Originally Posted by HowlerKarma
Originally Posted by intparent
I find their splitting of the intro CS classes up especially interesting. My D hadn't coded much at all before college, and it was great for her to have an intro course where she wasn't trampled by kids who had been loading Linux on their machines at age 11. And after the first semester, the tracks merge and she has done fine in her CS courses.


My DD had the same experience in her CS major-- the real problem was that there was such incredible hostility from fellow (98% male) students-- and from first year faculty advisors, who were also male and dismissive of anything resembling "well-rounded" interests.

In fact, the two different advising specialists that she saw openly SCOFFED at her interests outside of engineering/CS. She was treated like a space alien in her CS and engineering courses-- a highly desirable one, to be sure, being a Real Live Girl and all-- but it was lonely and marginalizing.

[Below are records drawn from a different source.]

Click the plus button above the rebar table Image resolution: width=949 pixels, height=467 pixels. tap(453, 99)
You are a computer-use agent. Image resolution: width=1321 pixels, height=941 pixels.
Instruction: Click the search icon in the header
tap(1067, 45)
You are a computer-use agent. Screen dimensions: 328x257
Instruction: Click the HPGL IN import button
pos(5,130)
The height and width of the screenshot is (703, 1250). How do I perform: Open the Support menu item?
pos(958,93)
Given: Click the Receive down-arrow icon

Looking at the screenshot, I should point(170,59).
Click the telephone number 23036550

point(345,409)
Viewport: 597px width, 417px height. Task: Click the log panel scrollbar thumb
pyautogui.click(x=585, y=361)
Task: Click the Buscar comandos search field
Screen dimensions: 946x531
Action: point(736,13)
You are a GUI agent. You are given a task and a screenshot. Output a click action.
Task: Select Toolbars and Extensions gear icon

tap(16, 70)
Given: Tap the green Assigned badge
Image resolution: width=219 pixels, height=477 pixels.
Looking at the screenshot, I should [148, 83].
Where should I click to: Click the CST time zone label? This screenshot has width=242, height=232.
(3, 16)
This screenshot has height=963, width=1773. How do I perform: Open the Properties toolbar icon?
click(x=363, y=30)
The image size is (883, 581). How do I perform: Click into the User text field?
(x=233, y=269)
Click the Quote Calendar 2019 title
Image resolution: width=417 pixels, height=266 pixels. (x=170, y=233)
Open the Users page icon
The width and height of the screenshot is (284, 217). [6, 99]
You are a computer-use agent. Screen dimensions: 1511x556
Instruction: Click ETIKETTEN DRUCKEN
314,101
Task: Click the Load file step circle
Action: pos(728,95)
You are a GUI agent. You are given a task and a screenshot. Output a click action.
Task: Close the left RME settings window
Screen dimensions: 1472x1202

It was such a huge turn-off that my DD just couldn't take anymore of it and bailed on the major. She looked around and realized that if that was who she was going to be spending all of her time with-- no thanks.
This is so disheartening. I was pleased as punch to find out a classmate of DS's was going to on of Intel's 'Girls Who Code" summer program this summer. It really sounds like a great program. There are a number of groups in the Bay Area that are really trying to get women back into coding. I say back into because my first programming class back in college wasn't exactly 50/50 between the sexes but it was WAY better than 2% you describe. Although being one of the few women in a class never turned me off. It seems that programming has become MORE sexist of late.

And I do know many universities are taking this problem of women not being very well represented in computer science a big problem. Part of the issue is women aren't even applying to their programs. Our local university girls in CS has been running Coding workshops for 12-18 year old's for example. I keep thinking this is something I'd like to get involved in.